Diving further into Swiss factors: the recent slip in the SNB’s foreign exchange reserves for a third straight month implies some moderation in intervention. It’s not a trivial figure either – April’s level fell to CHF 702.895 billion, which suggests that authorities may be less active in dampening franc strength via the reserves channel. That might alter how we think about support levels ahead, especially in the event of near-term policy adjustments.
While a lower unemployment reading – now at 2.8% – might typically offer some confidence regarding domestic strength, it hasn’t managed to offset broader bearish expectations for the franc. In fact, the drop from 2.9% represents an improvement, but it probably won’t carry enough forward momentum to counterbalance easier monetary settings. Notably, some corners of the market are weighing the possibility of a return to negative interest territory in Switzerland – a shift that, if it starts to crystalise in commentary or projections, could act as fuel for further upward movement in USD/CHF.

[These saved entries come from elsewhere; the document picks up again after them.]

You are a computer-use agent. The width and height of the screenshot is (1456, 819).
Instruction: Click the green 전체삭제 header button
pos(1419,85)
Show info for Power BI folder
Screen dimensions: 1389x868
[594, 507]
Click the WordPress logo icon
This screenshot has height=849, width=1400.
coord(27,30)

On the global front, high-level interactions between American and Chinese officials are emerging again, which may eventually feed back into broader risk sentiment. Although this doesn’t connect directly to the pair, it does affect the broader dollar tone and investor appetite for safety-linked currencies like the Swiss Franc. For now, we observe that while the franc continues to benefit from some haven flows – possibly reacting to US policy uncertainty – the trajectory is not one-directional, especially when juxtaposed with falling reserve levels and looming rate reductions.
From here, we’re watching for confirmation – not just in the SNB’s decision next month, but in any accompanying language on future guidance. Should the central bank begin laying out a longer path of accommodation, we might see renewed appetite for forward trades targeting higher levels in USD/CHF. The way the dollar holds against peers could reinforce this.
The job for positioning in this environment won’t be simply about reading central bank rate decisions – it’s increasingly about estimating how quickly expectations around them shift. That includes how traders respond to surprise Swiss data or statements that hint at a slowing of further rate cuts. Short-term instruments are particularly sensitive and will likely reflect even modest revisions in policy pathways.